If you’re trying to start your own company, you’re going to need some support. Sure, you’ll need emotional support, but more importantly, you’ll need financial support. Without it, your business won’t have a foundation on which to grow. You need to find someone who is willing to invest in your company, and your dream, as much as you are. However, angel investors – people willing to invest in small or start-up companies in hopes of getting big returns – aren’t always readily available. It can be difficult to find someone who aligns with your interests and your business idea and wants to help you succeed.
“Angel investments range from $25,000 to $100,000 a company.”
What is an angel investor?
The term “angel investor” has gotten very hot in the past five years or so. The term became well-known after recognizable, successful companies such as Uber, Facebook and WhatsApp all got their start because of angel investors. Normally, their investments are considerable, ranging from $25,000 to $100,000 a company. Though their investments seem large, they usually anticipate that the return will be even bigger. Aside from getting their money back, they also usually seek equitable ownership. However, even though this type of investor seems perfect, things can still go wrong. Luckily, there are a few things to look for in an angel investor to make the search easier for you.
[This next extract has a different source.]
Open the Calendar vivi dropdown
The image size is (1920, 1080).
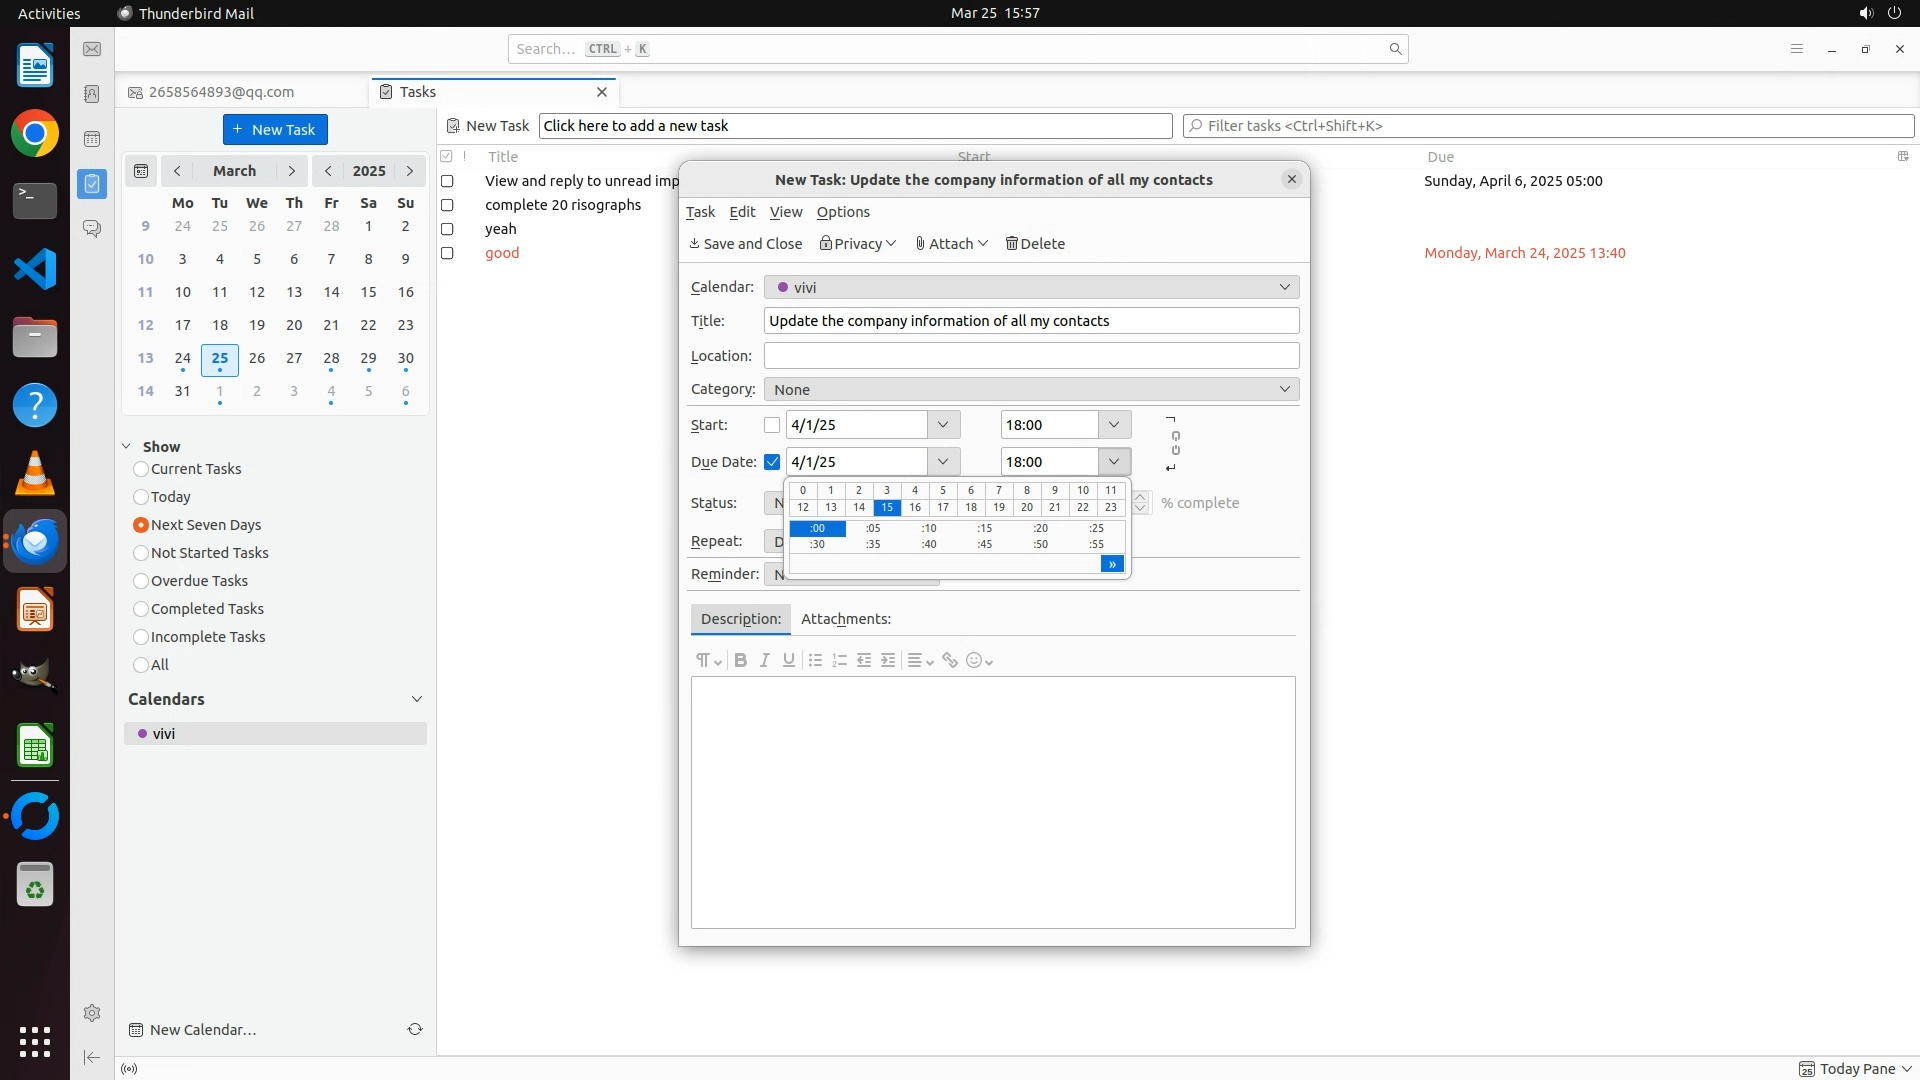coord(1031,287)
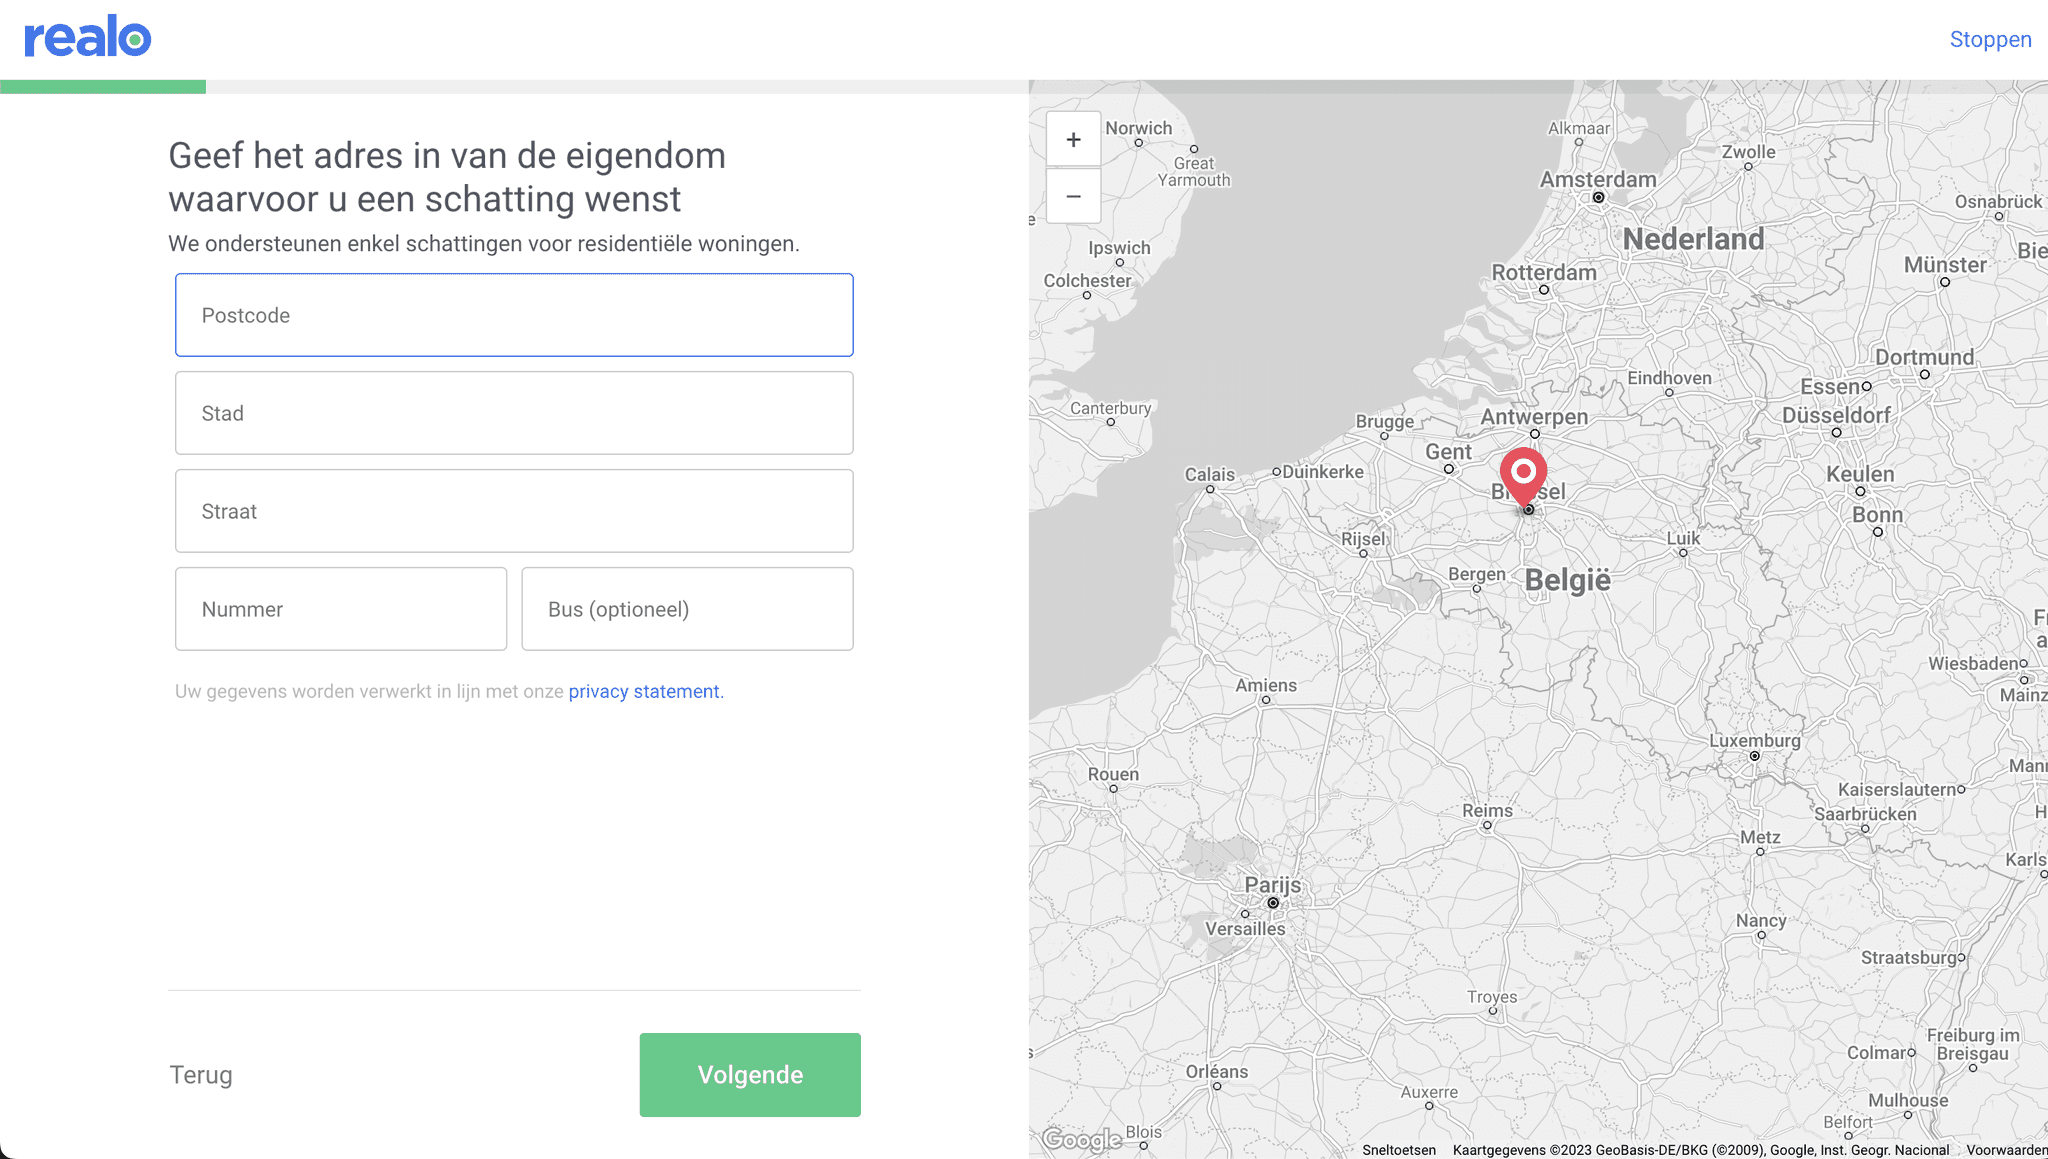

Consider these tips.
1. Look for an investor that follows angel guidelines. While they all might call themselves angel investors, not every investor will play by the rules. Make sure the investor you look for does. Angel investing has a strict set of guidelines that all people should follow. If they don’t abide by that criteria, they’re considered “sharks.” They don’t have your best interests in mind – they simply want to take a large portion of the company and earn a serious amount of money in the process. If you’re a little lost by this concept, think of the show “Shark Tank.” The show features a group of talented, experienced investors, all of whom are often looking to better their interests, not yours. While many of the companies they choose to invest in do succeed, they often get a full return on their investment and a hefty paycheck from product sales. Many entrepreneurs who are new to the process will hand over a large part of their company for very little money. However, they might not know they got a bad deal until years later. Do your research on these guidelines so you know what to look for – and who to avoid.
2. Make sure they are experienced. As a fresh-faced entrepreneur, it’s important to look for someone with experience in angel investing. This shouldn’t be the first business they’ve invested in, nor should it be the last. They know the way the investing world works, they have stable finances and they aren’t planning on giving you a bad deal, because they want your support later on. Their experience can also help guide your business in the right direction. Without their sound advice, you might have difficulty navigating the tricky waters of launching a business and you might make a few poor decisions. You want them to be able to look at your business and point out directly where it’s weak and where it needs improvement. Their advice and experience is critical to your success.
3. Look for someone who’s stable. No, not just financially stable. Of course, you want that too, but it’s important that you find an angel investor that’s relaxed. They know the industry of investing and venture capitalism and they aren’t afraid of it. Launching a business is challenging – it will naturally come with its ups and downs. You don’t want an investor that will back out of your business when the going gets a little rough. Instead, you want someone who has experienced these dips before and knows how to calmly handle them. Their relaxed attitude will help make the process a lot easier on you.